§ Exercise objective
Copy word for word the line containing "Task: Cancel the formula bar entry" together with all lines following it to the end of the listing below, without the pictures.

§ Records for this exercise

● ● ●

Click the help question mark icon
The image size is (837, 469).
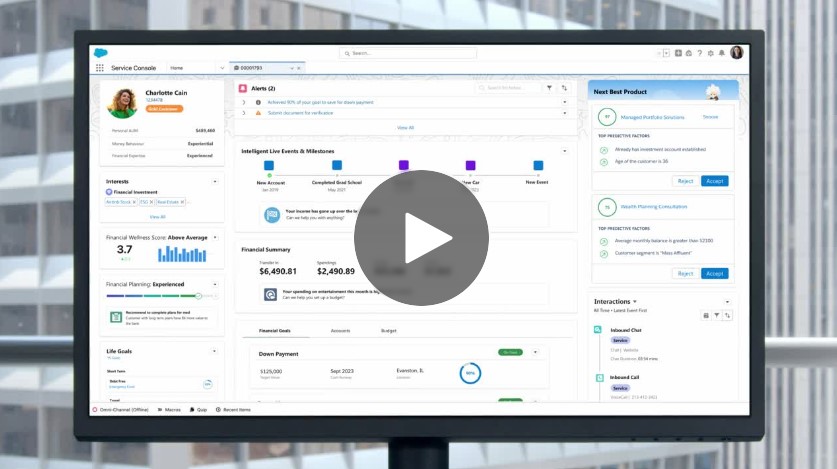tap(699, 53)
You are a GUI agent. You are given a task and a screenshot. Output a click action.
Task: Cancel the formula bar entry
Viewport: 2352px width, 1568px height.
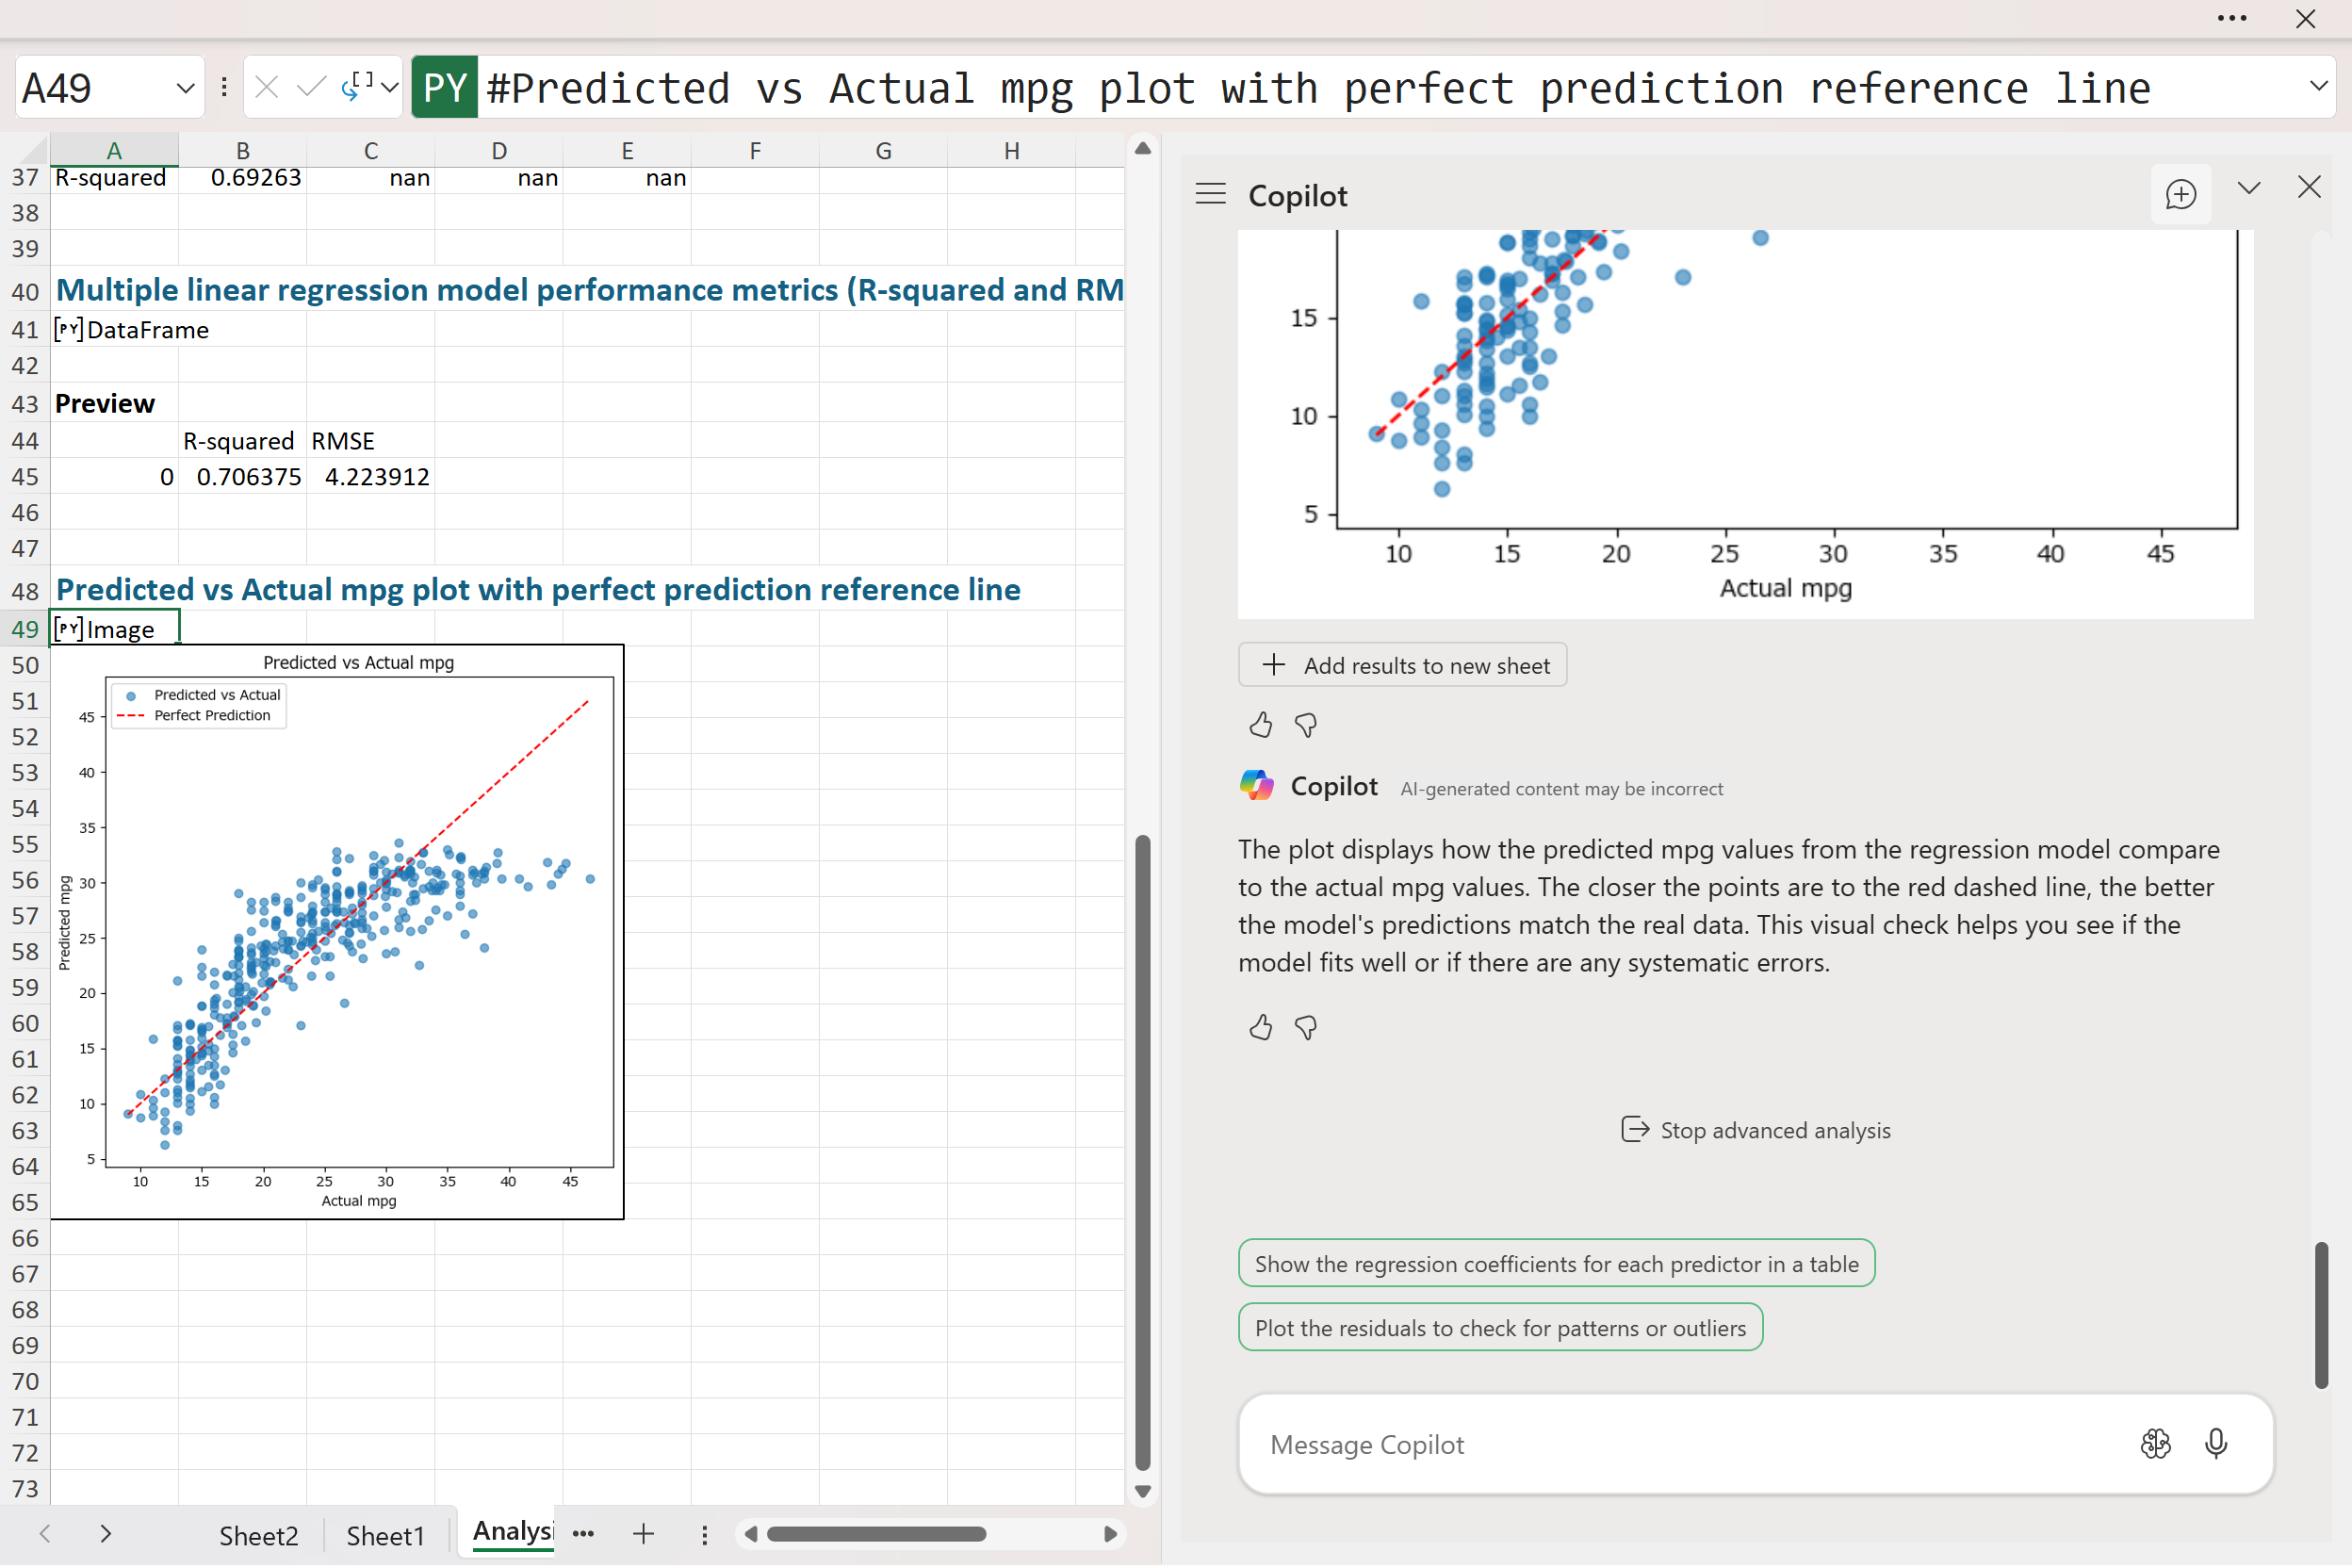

● ● ●

§ Finished exercise
Task: Cancel the formula bar entry
Viewport: 2352px width, 1568px height.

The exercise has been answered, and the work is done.